* [ACTIVITY] Out of the records below, copy all lines in which the word "computer" occurs.

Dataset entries

==================================================

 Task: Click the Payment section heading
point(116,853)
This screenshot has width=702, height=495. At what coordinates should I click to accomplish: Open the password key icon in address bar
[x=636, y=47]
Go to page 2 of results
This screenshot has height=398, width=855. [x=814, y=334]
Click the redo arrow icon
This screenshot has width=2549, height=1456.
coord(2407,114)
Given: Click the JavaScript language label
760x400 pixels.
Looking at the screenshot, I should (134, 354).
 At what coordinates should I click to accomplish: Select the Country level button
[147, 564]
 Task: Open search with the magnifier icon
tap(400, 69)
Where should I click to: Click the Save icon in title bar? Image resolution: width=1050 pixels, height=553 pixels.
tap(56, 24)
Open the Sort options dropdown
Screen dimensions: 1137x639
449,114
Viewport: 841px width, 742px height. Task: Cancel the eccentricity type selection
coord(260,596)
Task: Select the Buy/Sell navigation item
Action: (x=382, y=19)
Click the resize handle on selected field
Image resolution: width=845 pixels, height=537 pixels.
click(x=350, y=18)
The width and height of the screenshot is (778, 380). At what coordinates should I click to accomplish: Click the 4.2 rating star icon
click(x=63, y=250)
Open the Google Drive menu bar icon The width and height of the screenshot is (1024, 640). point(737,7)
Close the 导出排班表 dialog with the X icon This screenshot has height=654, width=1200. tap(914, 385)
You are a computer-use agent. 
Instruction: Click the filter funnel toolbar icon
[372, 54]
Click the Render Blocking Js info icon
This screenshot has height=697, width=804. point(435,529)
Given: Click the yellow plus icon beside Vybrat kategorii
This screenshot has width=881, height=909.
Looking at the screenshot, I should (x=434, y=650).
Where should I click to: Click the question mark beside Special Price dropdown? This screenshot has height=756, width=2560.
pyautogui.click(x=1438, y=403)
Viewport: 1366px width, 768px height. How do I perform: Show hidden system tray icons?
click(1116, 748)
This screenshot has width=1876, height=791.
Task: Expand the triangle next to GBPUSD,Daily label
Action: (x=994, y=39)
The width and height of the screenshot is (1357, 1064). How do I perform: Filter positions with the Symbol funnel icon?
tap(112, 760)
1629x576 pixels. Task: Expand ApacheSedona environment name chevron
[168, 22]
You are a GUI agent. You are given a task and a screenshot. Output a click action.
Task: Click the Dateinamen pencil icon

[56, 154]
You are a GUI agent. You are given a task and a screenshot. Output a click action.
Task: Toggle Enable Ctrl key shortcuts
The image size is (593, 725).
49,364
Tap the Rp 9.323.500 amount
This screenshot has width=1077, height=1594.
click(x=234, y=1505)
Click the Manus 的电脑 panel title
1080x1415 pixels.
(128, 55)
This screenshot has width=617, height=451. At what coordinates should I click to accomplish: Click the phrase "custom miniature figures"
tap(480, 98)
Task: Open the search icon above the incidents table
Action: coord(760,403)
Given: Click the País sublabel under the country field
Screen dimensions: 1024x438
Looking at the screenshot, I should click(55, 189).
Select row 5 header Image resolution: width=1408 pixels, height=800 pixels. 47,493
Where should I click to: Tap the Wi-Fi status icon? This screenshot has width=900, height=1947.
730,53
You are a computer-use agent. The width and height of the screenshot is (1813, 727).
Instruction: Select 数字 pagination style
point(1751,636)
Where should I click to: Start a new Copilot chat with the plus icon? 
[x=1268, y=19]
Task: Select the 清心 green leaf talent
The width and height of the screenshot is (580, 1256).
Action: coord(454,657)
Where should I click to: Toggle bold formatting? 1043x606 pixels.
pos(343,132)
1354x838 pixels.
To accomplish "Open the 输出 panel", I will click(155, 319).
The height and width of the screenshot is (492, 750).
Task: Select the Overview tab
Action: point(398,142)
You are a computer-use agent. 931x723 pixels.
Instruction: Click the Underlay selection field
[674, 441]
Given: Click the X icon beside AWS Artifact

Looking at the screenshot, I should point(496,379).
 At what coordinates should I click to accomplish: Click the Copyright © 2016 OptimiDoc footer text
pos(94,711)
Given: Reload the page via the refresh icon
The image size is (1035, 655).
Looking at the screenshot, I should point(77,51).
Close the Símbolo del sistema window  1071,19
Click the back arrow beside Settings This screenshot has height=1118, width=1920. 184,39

==================================================

* [YOUR SOLUTION]
You are a computer-use agent. 
You are a computer-use agent. The width and height of the screenshot is (1813, 727).
You are a computer-use agent. 931x723 pixels.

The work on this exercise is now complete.